● Directions
There is one span to output from the data below: the lines starting at the line with "The width and height of the screenshot is (1034, 618)." and ending at the line with "This screenshot has height=659, width=647.". Output it exactly, ends included, nothing more.
Segment Start: Data to process
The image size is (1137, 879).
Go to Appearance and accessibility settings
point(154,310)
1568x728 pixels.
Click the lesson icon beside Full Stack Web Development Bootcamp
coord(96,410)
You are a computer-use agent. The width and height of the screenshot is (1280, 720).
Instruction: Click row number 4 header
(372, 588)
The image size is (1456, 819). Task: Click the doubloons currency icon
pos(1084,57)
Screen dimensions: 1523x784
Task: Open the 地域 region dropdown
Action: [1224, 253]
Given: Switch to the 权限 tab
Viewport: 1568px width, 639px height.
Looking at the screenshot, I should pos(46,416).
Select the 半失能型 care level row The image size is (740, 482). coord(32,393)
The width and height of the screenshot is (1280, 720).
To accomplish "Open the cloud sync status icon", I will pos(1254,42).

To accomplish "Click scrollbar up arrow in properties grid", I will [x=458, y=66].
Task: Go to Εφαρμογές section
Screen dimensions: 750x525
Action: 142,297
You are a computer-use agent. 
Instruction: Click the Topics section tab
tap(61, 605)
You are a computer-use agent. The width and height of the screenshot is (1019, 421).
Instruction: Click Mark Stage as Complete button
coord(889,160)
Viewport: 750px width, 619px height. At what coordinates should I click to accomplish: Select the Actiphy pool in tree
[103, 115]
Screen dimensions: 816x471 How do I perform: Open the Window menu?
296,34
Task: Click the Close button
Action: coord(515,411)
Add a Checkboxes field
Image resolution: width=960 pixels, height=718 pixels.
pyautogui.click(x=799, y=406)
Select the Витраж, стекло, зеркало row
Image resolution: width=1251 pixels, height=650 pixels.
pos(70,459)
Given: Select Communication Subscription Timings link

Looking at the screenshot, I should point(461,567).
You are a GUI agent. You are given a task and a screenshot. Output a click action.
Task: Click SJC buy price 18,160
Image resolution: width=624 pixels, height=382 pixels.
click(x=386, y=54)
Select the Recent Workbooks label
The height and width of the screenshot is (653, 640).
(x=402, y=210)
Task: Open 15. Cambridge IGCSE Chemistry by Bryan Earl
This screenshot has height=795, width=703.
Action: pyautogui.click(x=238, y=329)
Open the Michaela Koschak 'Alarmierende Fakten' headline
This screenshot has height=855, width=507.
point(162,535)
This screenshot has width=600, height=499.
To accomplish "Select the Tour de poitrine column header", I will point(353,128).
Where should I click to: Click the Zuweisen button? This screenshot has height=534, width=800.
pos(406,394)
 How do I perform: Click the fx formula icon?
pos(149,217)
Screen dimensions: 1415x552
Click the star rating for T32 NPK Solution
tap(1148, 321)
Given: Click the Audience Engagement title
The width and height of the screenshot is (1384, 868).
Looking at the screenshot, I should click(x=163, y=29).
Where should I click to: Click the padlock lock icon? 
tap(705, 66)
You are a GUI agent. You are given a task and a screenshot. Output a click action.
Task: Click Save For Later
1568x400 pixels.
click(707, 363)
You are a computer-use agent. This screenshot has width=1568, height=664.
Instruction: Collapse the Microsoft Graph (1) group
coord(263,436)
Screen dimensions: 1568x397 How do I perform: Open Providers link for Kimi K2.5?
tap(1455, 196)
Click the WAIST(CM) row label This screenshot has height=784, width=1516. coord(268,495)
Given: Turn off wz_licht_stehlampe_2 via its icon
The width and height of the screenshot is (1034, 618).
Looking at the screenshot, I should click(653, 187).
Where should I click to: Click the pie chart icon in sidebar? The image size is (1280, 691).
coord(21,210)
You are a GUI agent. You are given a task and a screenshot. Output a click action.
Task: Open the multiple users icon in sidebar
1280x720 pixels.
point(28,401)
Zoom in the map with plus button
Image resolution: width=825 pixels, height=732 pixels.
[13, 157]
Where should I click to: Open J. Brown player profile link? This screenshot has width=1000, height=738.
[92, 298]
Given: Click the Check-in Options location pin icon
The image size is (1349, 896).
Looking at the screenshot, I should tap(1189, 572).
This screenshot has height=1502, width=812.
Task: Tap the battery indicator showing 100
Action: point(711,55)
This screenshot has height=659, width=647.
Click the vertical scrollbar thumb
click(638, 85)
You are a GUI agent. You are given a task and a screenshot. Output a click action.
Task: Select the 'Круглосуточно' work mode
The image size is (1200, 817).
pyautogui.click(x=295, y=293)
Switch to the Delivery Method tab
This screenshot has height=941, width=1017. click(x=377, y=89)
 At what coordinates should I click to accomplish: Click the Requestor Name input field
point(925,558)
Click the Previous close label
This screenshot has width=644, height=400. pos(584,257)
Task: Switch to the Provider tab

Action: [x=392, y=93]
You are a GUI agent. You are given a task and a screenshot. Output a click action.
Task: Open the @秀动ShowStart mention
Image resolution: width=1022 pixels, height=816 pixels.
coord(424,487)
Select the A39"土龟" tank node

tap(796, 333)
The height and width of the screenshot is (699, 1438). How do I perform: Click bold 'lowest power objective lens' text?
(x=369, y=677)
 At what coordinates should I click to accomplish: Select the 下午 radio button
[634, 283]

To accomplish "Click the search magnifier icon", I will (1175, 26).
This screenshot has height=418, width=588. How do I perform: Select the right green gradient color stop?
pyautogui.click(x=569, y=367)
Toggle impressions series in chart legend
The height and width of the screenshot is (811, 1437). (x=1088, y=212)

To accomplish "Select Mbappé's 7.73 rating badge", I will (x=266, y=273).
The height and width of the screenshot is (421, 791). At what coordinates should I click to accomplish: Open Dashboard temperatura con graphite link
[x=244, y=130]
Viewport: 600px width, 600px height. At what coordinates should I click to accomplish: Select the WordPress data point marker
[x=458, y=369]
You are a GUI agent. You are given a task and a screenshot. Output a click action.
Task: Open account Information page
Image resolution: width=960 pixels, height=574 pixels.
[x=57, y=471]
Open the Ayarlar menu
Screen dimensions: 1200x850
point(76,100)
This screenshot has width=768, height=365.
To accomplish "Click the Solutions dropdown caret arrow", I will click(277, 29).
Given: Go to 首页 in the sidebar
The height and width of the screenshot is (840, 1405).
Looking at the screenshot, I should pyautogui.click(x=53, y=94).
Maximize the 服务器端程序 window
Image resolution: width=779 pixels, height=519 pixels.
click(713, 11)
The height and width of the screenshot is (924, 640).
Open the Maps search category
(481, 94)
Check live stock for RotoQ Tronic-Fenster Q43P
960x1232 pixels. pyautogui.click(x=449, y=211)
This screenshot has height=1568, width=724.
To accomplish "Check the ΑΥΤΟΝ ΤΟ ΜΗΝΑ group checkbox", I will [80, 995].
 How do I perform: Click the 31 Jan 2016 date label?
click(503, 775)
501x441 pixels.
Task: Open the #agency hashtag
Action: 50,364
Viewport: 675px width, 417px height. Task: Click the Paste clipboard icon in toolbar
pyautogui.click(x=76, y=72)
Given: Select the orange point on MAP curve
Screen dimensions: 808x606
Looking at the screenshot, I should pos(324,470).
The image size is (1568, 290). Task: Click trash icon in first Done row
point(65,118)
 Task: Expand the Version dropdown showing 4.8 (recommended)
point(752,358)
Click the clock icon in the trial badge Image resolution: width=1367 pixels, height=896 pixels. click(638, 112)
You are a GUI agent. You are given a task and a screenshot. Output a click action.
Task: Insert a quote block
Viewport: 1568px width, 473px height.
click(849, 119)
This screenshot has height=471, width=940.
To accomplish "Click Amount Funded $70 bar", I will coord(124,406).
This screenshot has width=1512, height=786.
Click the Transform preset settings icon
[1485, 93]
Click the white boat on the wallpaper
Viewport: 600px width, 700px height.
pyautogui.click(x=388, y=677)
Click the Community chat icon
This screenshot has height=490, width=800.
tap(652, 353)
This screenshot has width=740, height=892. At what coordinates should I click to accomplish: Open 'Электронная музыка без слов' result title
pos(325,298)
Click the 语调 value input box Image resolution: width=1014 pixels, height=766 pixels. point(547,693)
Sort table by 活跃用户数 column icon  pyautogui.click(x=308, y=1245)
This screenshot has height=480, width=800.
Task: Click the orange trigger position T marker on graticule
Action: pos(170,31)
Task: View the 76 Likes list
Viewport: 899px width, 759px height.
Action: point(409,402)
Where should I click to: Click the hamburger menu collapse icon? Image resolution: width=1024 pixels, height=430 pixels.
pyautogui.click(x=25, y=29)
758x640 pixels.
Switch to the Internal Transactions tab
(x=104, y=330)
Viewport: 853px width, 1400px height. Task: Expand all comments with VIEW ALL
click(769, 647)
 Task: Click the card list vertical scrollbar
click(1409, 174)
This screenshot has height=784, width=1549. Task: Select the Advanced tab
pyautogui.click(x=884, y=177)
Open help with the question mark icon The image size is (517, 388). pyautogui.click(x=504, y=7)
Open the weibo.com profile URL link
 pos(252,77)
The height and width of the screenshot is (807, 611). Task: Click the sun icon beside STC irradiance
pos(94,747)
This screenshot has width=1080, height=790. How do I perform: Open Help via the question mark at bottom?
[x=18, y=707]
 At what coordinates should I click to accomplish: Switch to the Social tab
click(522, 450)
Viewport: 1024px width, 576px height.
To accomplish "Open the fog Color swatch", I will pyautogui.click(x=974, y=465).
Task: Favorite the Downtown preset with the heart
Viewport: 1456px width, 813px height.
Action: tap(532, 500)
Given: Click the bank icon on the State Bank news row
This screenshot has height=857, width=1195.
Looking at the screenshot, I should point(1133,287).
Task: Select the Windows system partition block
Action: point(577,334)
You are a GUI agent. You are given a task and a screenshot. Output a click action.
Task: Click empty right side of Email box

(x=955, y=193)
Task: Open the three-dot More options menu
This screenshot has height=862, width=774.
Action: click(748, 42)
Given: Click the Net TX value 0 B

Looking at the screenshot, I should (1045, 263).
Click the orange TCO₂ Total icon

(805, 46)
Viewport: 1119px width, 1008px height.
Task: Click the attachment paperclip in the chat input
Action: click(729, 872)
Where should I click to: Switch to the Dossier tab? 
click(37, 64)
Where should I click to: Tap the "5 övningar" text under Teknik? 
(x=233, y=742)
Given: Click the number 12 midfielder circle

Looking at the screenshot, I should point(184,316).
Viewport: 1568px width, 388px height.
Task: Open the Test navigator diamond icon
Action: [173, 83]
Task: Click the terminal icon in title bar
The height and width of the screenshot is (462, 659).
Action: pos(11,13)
Segment End: Data to process
● Task output
The width and height of the screenshot is (1034, 618).
Looking at the screenshot, I should click(653, 187).
Where should I click to: Click the pie chart icon in sidebar? The image size is (1280, 691).
coord(21,210)
You are a GUI agent. You are given a task and a screenshot. Output a click action.
Task: Open the multiple users icon in sidebar
1280x720 pixels.
point(28,401)
Zoom in the map with plus button
Image resolution: width=825 pixels, height=732 pixels.
[13, 157]
Where should I click to: Open J. Brown player profile link? This screenshot has width=1000, height=738.
[92, 298]
Given: Click the Check-in Options location pin icon
The image size is (1349, 896).
Looking at the screenshot, I should tap(1189, 572).
This screenshot has height=1502, width=812.
Task: Tap the battery indicator showing 100
Action: point(711,55)
This screenshot has height=659, width=647.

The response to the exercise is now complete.